On a visit to his mistress, Aquila procures the ingredients to hand-make an actual cake, which Charity has been promised. When she arrives, the family is shocked to discover that her boyfriend, Edward, is a simulian, primarily constituted from bonobo genes, with a bit of gorilla and human added in. He has been installed by the company that sponsors Charity to keep her on the level during the fighting season.
Suffice it to say the party goes pear shaped, the home dome is reduced to green gloop, and the family and Edward are forced to navigate some difficult terrain in the search for a sanctuary from the outside world. Mulready shows wit and attention to detail in the building of this world. The tone is playful and surreal, but there’s an edge to it too. Her satire is suggestive rather than skewering; the way her story maps on to reality is deliberately inexact.
As a speculative fiction, this is an unlikely world rather than something to be expected. And while the ending occurs in a bit of a rush, the highlights of this sparkling adventure into conceptual mischief have already occurred.

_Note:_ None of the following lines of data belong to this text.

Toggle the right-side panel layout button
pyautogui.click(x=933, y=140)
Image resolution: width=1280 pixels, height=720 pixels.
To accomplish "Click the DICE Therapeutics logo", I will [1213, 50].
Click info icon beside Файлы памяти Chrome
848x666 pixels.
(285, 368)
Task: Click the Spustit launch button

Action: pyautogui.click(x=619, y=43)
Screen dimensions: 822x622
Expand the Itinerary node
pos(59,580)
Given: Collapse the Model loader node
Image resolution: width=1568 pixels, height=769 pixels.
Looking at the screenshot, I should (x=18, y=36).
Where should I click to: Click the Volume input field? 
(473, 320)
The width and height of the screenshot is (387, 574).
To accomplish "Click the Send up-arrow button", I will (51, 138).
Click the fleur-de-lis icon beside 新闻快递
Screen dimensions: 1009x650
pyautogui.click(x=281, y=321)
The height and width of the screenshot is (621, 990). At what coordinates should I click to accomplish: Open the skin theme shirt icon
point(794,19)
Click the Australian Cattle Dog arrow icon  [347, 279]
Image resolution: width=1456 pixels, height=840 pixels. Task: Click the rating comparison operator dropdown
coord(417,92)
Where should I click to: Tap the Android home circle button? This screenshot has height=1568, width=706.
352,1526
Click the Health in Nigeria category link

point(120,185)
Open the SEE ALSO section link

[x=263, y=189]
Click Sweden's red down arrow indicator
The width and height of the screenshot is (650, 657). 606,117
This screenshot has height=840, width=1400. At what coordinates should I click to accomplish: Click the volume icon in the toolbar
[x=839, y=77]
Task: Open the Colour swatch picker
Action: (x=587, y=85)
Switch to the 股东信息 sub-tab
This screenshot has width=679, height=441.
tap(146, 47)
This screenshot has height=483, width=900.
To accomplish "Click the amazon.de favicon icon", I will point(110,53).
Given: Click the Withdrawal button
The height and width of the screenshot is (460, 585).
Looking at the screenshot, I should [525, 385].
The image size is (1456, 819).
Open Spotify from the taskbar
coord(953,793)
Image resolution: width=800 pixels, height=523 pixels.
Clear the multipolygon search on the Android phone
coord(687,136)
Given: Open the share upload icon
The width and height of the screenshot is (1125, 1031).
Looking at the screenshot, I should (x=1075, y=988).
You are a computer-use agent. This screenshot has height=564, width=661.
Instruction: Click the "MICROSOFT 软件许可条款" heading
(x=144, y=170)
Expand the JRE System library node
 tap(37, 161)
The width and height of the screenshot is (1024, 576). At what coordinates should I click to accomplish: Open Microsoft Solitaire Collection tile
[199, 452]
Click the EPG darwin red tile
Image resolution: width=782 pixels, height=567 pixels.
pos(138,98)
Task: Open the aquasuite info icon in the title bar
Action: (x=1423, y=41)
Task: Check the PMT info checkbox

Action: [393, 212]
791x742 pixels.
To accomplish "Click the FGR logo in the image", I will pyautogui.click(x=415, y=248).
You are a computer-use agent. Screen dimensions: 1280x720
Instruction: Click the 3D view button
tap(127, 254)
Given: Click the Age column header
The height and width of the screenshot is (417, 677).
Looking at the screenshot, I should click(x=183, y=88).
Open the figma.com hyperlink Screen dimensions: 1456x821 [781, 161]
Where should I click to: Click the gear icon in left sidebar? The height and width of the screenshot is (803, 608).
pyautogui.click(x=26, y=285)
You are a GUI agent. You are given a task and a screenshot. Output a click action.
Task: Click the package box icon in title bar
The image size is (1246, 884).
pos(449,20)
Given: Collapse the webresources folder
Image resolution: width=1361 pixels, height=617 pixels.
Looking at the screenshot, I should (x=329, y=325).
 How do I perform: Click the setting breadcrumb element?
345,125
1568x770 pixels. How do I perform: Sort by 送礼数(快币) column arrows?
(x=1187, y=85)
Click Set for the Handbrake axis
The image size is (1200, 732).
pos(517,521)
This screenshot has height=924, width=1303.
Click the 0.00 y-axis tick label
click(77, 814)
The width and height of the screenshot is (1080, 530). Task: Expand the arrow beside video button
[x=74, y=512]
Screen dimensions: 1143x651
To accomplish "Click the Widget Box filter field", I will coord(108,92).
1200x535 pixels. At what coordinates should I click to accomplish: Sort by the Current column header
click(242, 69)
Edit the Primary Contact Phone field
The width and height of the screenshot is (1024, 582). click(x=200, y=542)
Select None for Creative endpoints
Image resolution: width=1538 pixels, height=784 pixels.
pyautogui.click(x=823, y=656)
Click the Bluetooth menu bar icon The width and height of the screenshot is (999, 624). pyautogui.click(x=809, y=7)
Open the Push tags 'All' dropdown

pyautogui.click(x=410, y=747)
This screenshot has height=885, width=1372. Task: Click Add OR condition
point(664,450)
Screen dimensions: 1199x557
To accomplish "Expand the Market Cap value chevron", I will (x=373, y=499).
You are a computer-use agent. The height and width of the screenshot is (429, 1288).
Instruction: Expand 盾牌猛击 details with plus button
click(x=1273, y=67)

While Mulready’s surrealism dabbles in the future, Maurilia Meehan’s latest work of satire, her sixth novel, 5 Ways to be Famous Now (Transit Lounge, 190pp, $27.99), is a pastiche of modern life that primarily occurs on a cruise ship.
An arsonist working in a library befriends the charismatic alpha female, Captain Kirstin McKinley, a wealthy lifestyle entrepreneur. Before long he has become her right-hand man and enforcer on a cruise to the Antarctic.
The novel features four key passengers: journalist Lily Zelinski, on the hunt for a scoop; author Monica Frequen, whose literary career is on the skids; Adriana Jones, an extreme acolyte of Princess Diana with the cosmetic surgery to prove it, and Shanti Bounty, a yoga teacher. They are middle-aged women living out the consequences of a world that has tightened since the chaotic largesse of the 80s.
All of these women are connected, and when one of them dies on board we enter a bizarre hybrid of cruise ship culture and country house detective novel. It is strategic satire as opposed to the tactical satire found on TV skit shows.
Meehan excels in pulling contemporary society to pieces and reassembling it in odd combinations. But overarching this, as the title suggests, is the idea of fame and a mischievous exploration of the variety of ways people try to achieve it.
The arsonist aside, this is primarily a comedy about women and their interrelationships, the corrosion of ambition, and the reckonings to be made between anticipated and older selves. This all occurs against a mad backdrop of a cruise ship that offers a virtual experience of circumnavigating the world.
Meehan’s exploration of the collective folly of our fame-obsessed zeitgeist is fun but its examination of what we value, and the sly suggestion that some things we think are opposing forces may be two sides of the same coin, are pointed.